PASSAGE:

+-------+

It's strange calling a gig intimate when it features one giant bell and only four cannons. By AC/DC's Herculean standards, however, tonight's one-off gig is a discreet affair. Conspicuous by their absence are the pyrotechnics, the giant inflatable woman, the catwalk, the giant smoke-belching statues, and about half a dozen more cannons.
The thing is, of course, that few bands extant are in less need of props to flesh out their gigs. AC/DC's music stretches across the last three decades as a kind of indefatigable, never-ending boogie. Change is unimaginable. Modernisation is anathema. The world turns, wars and regimes come and go, fashion reinvents itself so many times that even theatrical hard rock becomes cool again. And all the while, AC/DC keep on going, utterly impervious to what's happening around them.

+-------+

RECORD EXCERPTS:
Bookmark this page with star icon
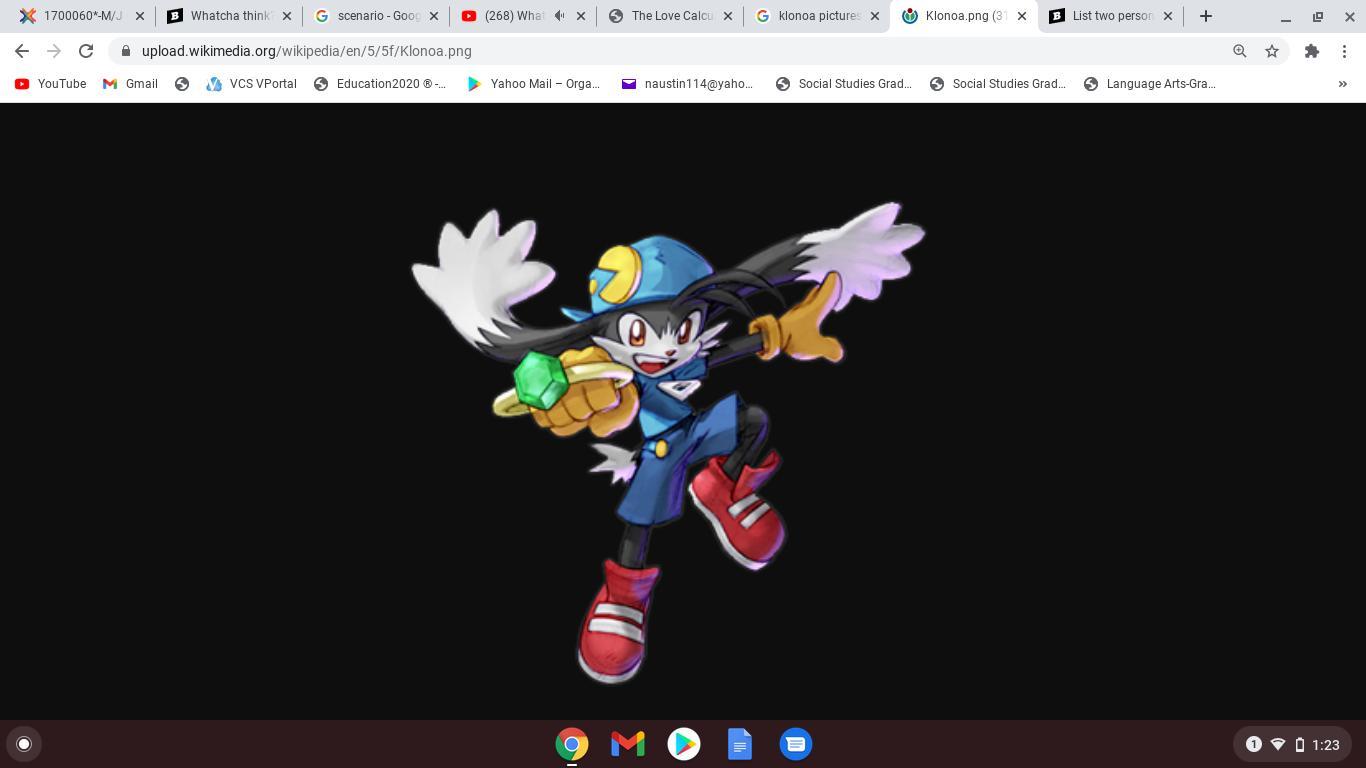The width and height of the screenshot is (1366, 768). pos(1272,51)
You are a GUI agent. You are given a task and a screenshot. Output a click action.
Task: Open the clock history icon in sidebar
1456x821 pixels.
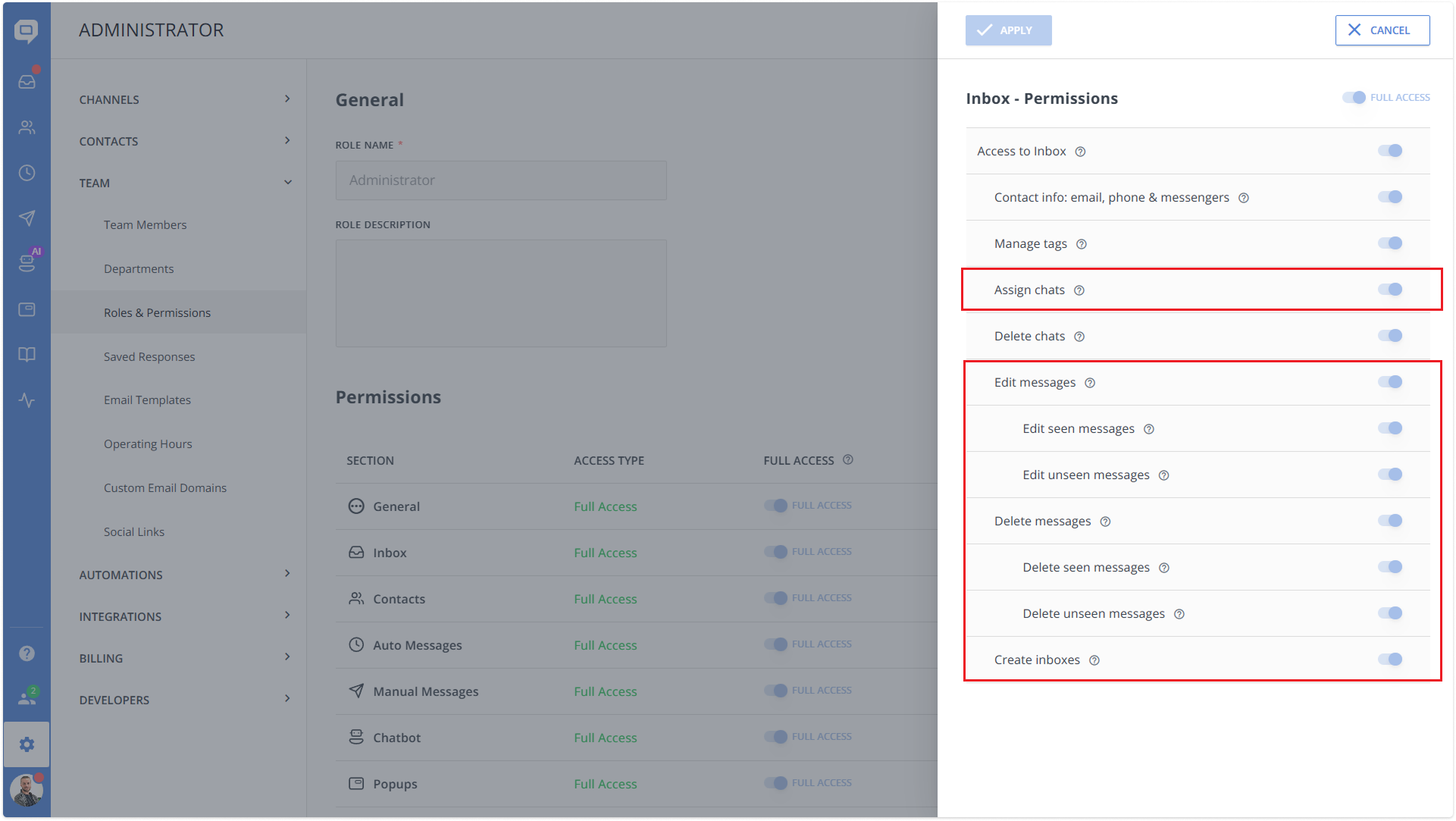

+-------+

TO BE DONE:
1. In the AC/DC concert review, how many cannons does tonight's gig feature?
2. Copy the AC/DC review word for word from "It's strange calling" to "dozen more cannons.".

SOLUTIONS TO THE TASKS:
1. Four cannons.

2.
It's strange calling a gig intimate when it features one giant bell and only four cannons. By AC/DC's Herculean standards, however, tonight's one-off gig is a discreet affair. Conspicuous by their absence are the pyrotechnics, the giant inflatable woman, the catwalk, the giant smoke-belching statues, and about half a dozen more cannons.